→ Exercise passage:
Content starts

Abnormal energy production may contribute to the progression of Huntington’s disease, according to a new study.
The study, entitled “The Phasor-FLIM Fingerprints Reveal Shifts From OXPHOS To Enhanced Glycolysis In Huntington Disease,” was recently published in the journal Scientific Reports.
The mechanisms underlying neurodegeneration in Huntington’s disease remain elusive, but compelling evidence suggests that a deficiency in the mitochondria – the cell’s energy powerhouse – contributes to disease progression and weight loss in Huntington’s patients.
In the mitochondria of multiple tissues, several enzymes work together to produce energy that will power the body’s functions. One of these molecules is called NADH. Measuring the activity of NADH provides insight into the status of mitochondrial activity, and can help detect anomalies and metabolic dysfunction that can later be targeted with an appropriate treatment.

Content ends

→ Provided material:
Content starts

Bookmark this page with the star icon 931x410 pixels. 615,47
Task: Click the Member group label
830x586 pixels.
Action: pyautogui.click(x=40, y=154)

Content ends

→ Problems to work on:
A) In the Huntington's disease article, rewrite the paragraph beginning "In the mitochondria of multiple tissues" as a short bulleted list that keeps its main facts.
B) Continue the Huntington's disease article with the next paragraph, following on from its final sentence.

→ Numbered responses:
A)
- In the mitochondria of many tissues, several enzymes work together to produce the energy that powers the body's functions.
- NADH is one of these molecules.
- Measuring NADH activity shows the status of mitochondrial activity.
- It can help detect anomalies and metabolic dysfunction that can later be targeted with an appropriate treatment.

B)
NADH carries electrons between reactions of energy production. In the free form, NADH collects electrons from reactions that metabolize fats and sugars from ingested food and, when bound to them, takes them to another set of reactions, called oxidative phosphorylation, which will then allow the production of energetic molecules.
Researchers can track NADH activity by using fluorescent markers. NADH fluorescence is different according to whether it is in the free or bound form.
To understand how the disease would correlate with NADH activity, researchers analyzed the effect of normal and dysfunctional huntingtin (HTT) – the protein underlying Huntington’s pathology – in NADH free and bound forms in cultures of human cells, as well as in the eye discs of fruit flies with Huntington’s disease.
The team used a fluorescent microscopy technique – phasor FLIM – to measure the fractions of free to bound NADH as a way to map metabolic alterations in cells carrying normal and dysfunctional HTT.
The results showed that, both in human cell cultures and in the eye discs of fruit flies, higher levels of free NADH were found in the presence of dysfunctional HTT. This shift toward the free form of NADH may indicate a delay in the production of energy, which can eventually lead to cell death.
Researchers also observed that increased levels in the free form of NADH were associated with dysregulated production of other proteins that participate in other cell processes.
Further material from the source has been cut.